De Commissie evalueert uiterlijk op 9 juni 2020 of tijdens de periode van voorafgaande kennisgeving de invoer aanzienlijk is toegenomen en of, in voorkomend geval, dit voor de bedrijfstak van de Unie extra schade heeft veroorzaakt, ondanks de maatregelen die de Commissie op basis van artikel 24, lid 5 bis, en artikel 15, lid 1, heeft genomen. Zij beroept zich daarbij in het bijzonder op gegevens die zijn verzameld op basis van artikel 24, lid 6, en op alle relevante informatie waarover zij beschikt. De Commissie stelt overeenkomstig artikel 32 ter een gedelegeerde handeling vast, teneinde de duur van de periode van voorafgaande kennisgeving te wijzigen naar twee weken indien er sprake is van een aanzienlijke toename van de invoer die extra schade heeft veroorzaakt en vier weken indien zulks niet het geval is.
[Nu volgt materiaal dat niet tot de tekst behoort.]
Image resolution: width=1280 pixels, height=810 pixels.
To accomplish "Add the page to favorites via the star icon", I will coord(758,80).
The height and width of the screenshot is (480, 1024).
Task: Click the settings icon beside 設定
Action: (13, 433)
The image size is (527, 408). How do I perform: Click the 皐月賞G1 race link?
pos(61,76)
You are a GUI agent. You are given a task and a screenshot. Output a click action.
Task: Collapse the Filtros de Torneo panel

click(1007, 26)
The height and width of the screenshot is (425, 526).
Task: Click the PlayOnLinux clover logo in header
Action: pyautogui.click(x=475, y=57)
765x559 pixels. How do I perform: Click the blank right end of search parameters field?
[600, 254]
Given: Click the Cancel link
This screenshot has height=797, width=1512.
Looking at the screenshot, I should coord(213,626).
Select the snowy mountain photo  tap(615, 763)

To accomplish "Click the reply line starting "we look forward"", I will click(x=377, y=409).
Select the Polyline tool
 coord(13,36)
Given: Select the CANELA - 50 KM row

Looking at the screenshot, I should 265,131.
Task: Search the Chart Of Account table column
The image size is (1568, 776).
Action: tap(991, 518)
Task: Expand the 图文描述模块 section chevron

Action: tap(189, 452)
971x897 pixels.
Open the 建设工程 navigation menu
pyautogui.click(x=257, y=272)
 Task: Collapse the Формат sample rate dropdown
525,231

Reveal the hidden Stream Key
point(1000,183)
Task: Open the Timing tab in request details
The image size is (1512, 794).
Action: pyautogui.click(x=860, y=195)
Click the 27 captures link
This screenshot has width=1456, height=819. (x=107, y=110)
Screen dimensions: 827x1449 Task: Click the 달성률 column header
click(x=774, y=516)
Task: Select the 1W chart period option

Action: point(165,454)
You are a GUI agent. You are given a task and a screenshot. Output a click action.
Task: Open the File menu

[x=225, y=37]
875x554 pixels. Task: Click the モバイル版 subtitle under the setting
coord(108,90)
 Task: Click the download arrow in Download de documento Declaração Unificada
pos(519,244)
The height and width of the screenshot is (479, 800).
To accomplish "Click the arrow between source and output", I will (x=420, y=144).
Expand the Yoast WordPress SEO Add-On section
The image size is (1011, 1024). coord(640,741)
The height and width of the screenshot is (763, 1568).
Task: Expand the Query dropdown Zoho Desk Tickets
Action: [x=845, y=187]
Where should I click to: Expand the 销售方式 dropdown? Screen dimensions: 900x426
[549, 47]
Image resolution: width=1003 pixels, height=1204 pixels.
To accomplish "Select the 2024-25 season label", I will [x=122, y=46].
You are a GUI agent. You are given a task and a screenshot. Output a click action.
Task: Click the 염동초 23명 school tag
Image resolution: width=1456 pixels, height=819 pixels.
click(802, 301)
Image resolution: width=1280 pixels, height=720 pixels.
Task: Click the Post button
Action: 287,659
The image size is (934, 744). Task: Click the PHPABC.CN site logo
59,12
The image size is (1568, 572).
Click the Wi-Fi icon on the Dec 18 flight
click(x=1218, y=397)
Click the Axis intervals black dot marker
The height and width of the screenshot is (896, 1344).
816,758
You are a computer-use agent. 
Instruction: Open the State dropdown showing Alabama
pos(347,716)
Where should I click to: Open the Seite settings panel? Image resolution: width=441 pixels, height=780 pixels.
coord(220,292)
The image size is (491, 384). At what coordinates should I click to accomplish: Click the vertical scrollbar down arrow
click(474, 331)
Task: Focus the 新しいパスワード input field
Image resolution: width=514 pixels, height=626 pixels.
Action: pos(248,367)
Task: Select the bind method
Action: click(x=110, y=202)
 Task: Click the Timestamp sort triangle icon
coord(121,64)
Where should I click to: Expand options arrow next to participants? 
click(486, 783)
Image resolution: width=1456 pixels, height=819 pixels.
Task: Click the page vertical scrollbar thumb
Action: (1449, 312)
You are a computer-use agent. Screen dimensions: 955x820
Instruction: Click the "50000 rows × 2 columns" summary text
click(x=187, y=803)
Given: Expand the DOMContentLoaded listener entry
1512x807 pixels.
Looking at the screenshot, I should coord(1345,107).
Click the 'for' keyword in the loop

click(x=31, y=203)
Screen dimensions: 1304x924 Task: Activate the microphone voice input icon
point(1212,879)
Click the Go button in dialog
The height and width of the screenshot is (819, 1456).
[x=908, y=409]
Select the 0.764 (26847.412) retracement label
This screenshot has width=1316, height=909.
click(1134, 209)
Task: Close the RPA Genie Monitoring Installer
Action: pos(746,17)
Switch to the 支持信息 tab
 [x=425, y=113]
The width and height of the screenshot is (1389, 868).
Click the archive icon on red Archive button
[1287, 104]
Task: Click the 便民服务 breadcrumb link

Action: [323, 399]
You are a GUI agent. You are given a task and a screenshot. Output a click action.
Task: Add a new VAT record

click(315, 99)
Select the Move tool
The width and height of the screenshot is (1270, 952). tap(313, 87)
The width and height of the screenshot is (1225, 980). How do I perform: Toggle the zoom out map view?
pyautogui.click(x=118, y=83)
Wanneer de Commissie belanghebbenden de informatie overeenkomstig artikel 29 bis verstrekt, maakt zij op haar website haar voornemen bekend om voorlopige rechten in te stellen, alsmede informatie over de mogelijke tarieven.
1 bis.
Indien de schademarge op basis van een richtprijs wordt berekend, worden bij het vaststellen van de gebruikte nagestreefde winst factoren in aanmerking genomen als de mate van winstgevendheid vóór de toename van de invoer uit het aan onderzoek onderworpen land, de mate van winstgevendheid die vereist is ter dekking van alle kosten en investeringen, onderzoek en ontwikkeling (O & O) en innovatie, alsmede de onder normale mededingingsvoorwaarden te verwachten mate van winstgevendheid. Die winstmarge is in ieder geval niet lager dan 6 %.
1 ter.
Bij het vaststellen van de richtprijs worden de reële productiekosten van de bedrijfstak in de Unie, die voortvloeien uit multilaterale milieuovereenkomsten en de bijbehorende protocollen waarbij de Unie partij is, of uit de in bijlage I bis bij deze verordening vermelde Verdragen van de Internationale Arbeidsorganisatie (IAO), goed tot uiting gebracht. Bovendien wordt rekening gehouden met toekomstige kosten die niet onder lid 1 bis van dit artikel vallen, die voortvloeien uit die overeenkomsten en verdragen, en die de bedrijfstak van de Unie tijdens de toepassingsperiode van de maatregel uit hoofde van artikel 18, lid 1, zal maken.
2.
Voor het bedrag van de voorlopige rechten dient zekerheid te worden gesteld. De betrokken producten kunnen in de Unie eerst in het vrije verkeer worden gebracht, nadat daarvoor zekerheid is gesteld.
3.
De Commissie stelt voorlopige maatregelen vast volgens de in artikel 25, lid 4, bedoelde procedure.
4.
Wanneer een lidstaat om onverwijld optreden van de Commissie verzoekt en aan de voorwaarden van lid 1, eerste en tweede alinea, is voldaan, besluit de Commissie binnen ten hoogste vijf werkdagen na de ontvangst van het verzoek, of een voorlopig compenserend recht moet worden ingesteld.
5.
Een voorlopig compenserend recht wordt voor ten hoogste vier maanden ingesteld.